Album Review – Joshua Ray Walker’s “Wish You Were Here”

His name is Joshua Ray Walker, and he’s from Dallas, TX. And with his debut album he’s slinging out the deep and ugly gut bucket country blues with enough brokenhearted bad times and broke bad regrets to get you curled up in a fetal position and sobbing like a little girl on the cold, hard, sawdust floor in that good kind of country music way you crave.

This is music that sounds like it’s oozing out of a grease-stained 70’s truck stop every time a lot lizard or gear jammer opens and shuts the door. This is music that makes you palpably feel the raw emotions of run down life and ragged dreams with no perfumes or filters to soften the pain, yet underneath the dirt and stink are these sad poetic notions that speak to the wisdom behind a life hard lived.

From the under-heralded honky tonk scene in Dallas where performers and their fans scrunch into tiny venues like the rundown Double Wide on Commerce St. to partake in their weekly beer chugging rituals, Joshua Ray Walker has been working over the crowds of regulars for the last couple of years, while slithering into opportunities to share the stage with the likes of Colter Wall, American Aquarium, and and others when they come rolling through town, or with fellow Dallas-based bands such as the Old 97’s and Vandoliers.

Joshua Ray’s debut album Wish You Were Here is his opportunity to step into the spotlight, and prove his songs are worthy of an audience beyond Big D, and he pulls it off by penning tunes beyond his years, matching them up with a mournful sound worthy of the sorrow-soaked sentiments, and at times surprising you with the strong and powerful yodel.

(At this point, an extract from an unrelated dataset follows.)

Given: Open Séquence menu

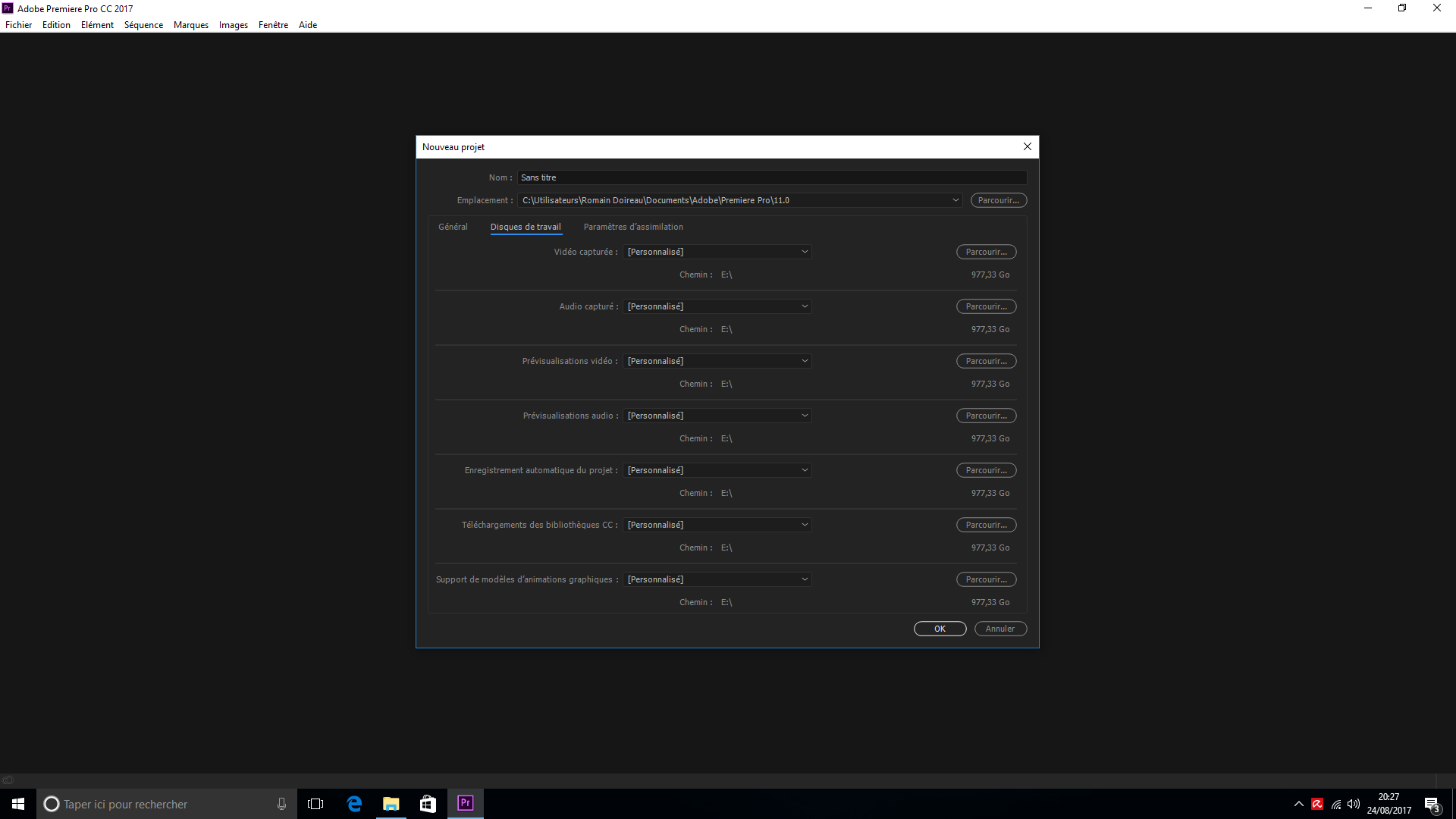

The opening song “Canyon” is country, but it’s good enough to earn distinction with the singers and songwriters of Americana. It gets a lot more gritty from there, like with “Working Girl” about a prostitute who started walking the streets at 13, and “Lot Lizard” about well…you know…truck driving. The album hits its lowest depths of self-estimation on “Keep,” with the line folks are already thumbing as one of the most depressing of 2019: “I laid in the bed for an hour today, trying to die of natural causes. I guess the Lord forgot to take me in my sleep.”

It’s easy to paint Joshua Ray Walker as the country fried version of John Moreland, but that’s probably not fair to either performer. This is definitely country though, just broken down, and Walker leaves no question about this when he pulls out his pure and strong yodel on “Lot Lizard,” and then follows it up on the classic rocking roadhouse blues of “Burn It.” Joshua isn’t afraid to put a backbeat behind some of these songs, or to play a slow one for the dancers like “Trouble.” But one thing you’ll never hear out of Joshua Ray Walker, at least not on this installment, is a sunny disposition.

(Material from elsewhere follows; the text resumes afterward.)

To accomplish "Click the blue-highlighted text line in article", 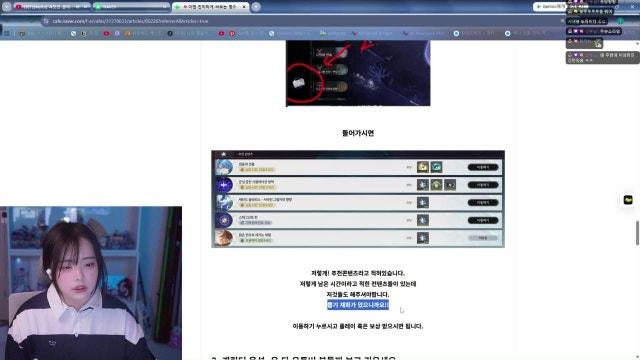I will click(x=358, y=305).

The rough-hewn nature of these songs and recordings is one of the greatest assets and most endearing qualities of Wish You Were Here, but it’s also the album’s anchor in moments. Sometimes the production suite they bring to songs is well-meaning, but not exactly right, like the Tejano tinges of “Love Songs” that turns a heartbreaker into a fiesta, or the cymbal wash during the bridge of Working Girl.” A song like “Pale Hands” shows that Walker’s writing skills still have some upside potential—still have the opportunity to to be refined from an already-impressive starting point.

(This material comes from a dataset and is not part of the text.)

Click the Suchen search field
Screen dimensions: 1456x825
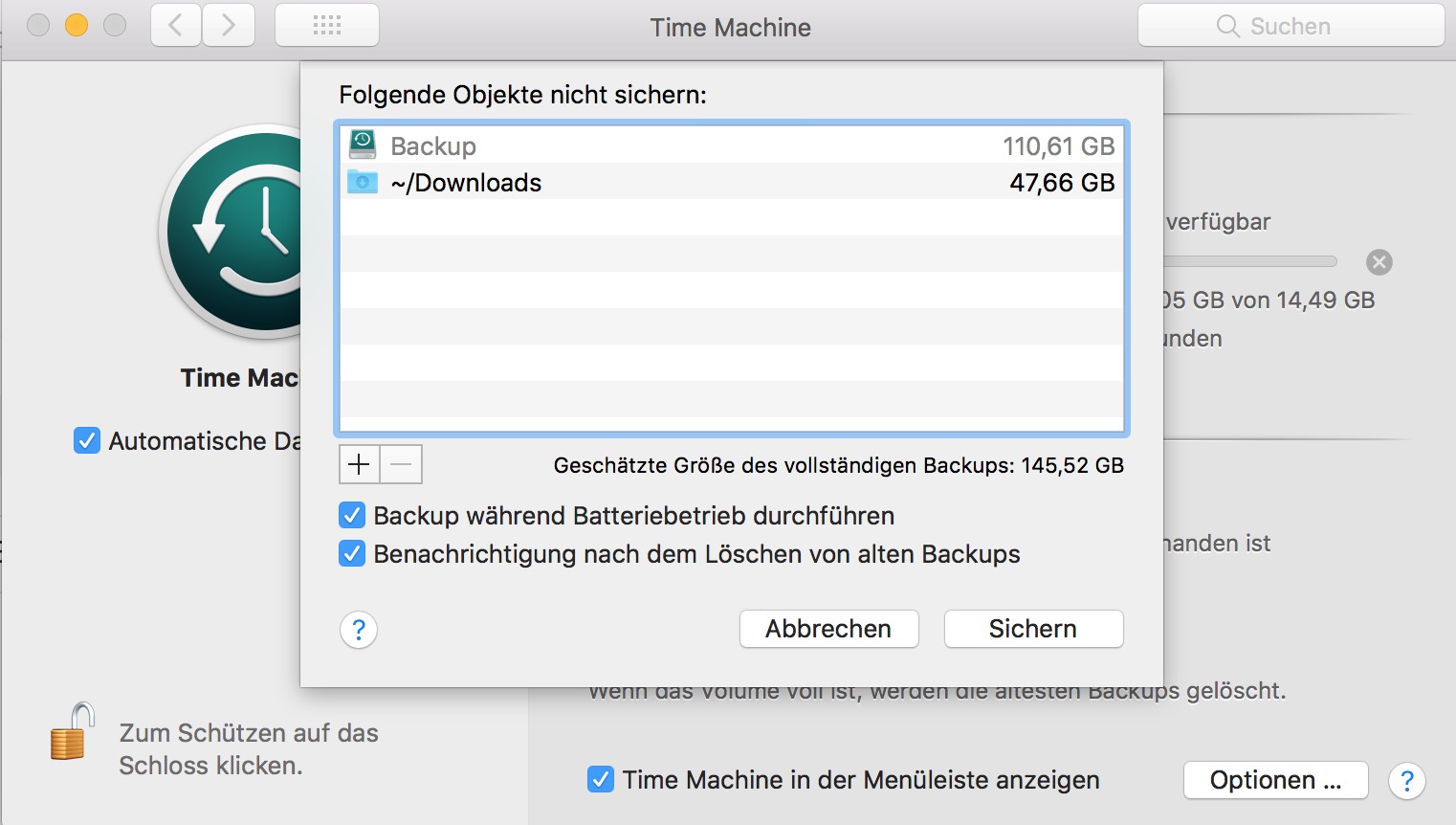(x=1291, y=26)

Wish You Were Here is one of those albums you feel like you’ll be looking back on years from now as a grand and auspicious start, and may even pine for the days when Walker was more hungry, raw, and real than after the rest of the world caught on. You hear how he’s got his best days ahead of him, and he’s an artist you’ll be enjoying a decade from now. He’s a ruby in the rough, which is almost just as rewarding to come upon as a polished stone, if not more, because you found him before he was cool, and you feel ownership as someone becomes popularized and refined.

You should be hearing and seeing a lot about Joshua Ray Walker in the years to come, and you should start with Wish You Were Here.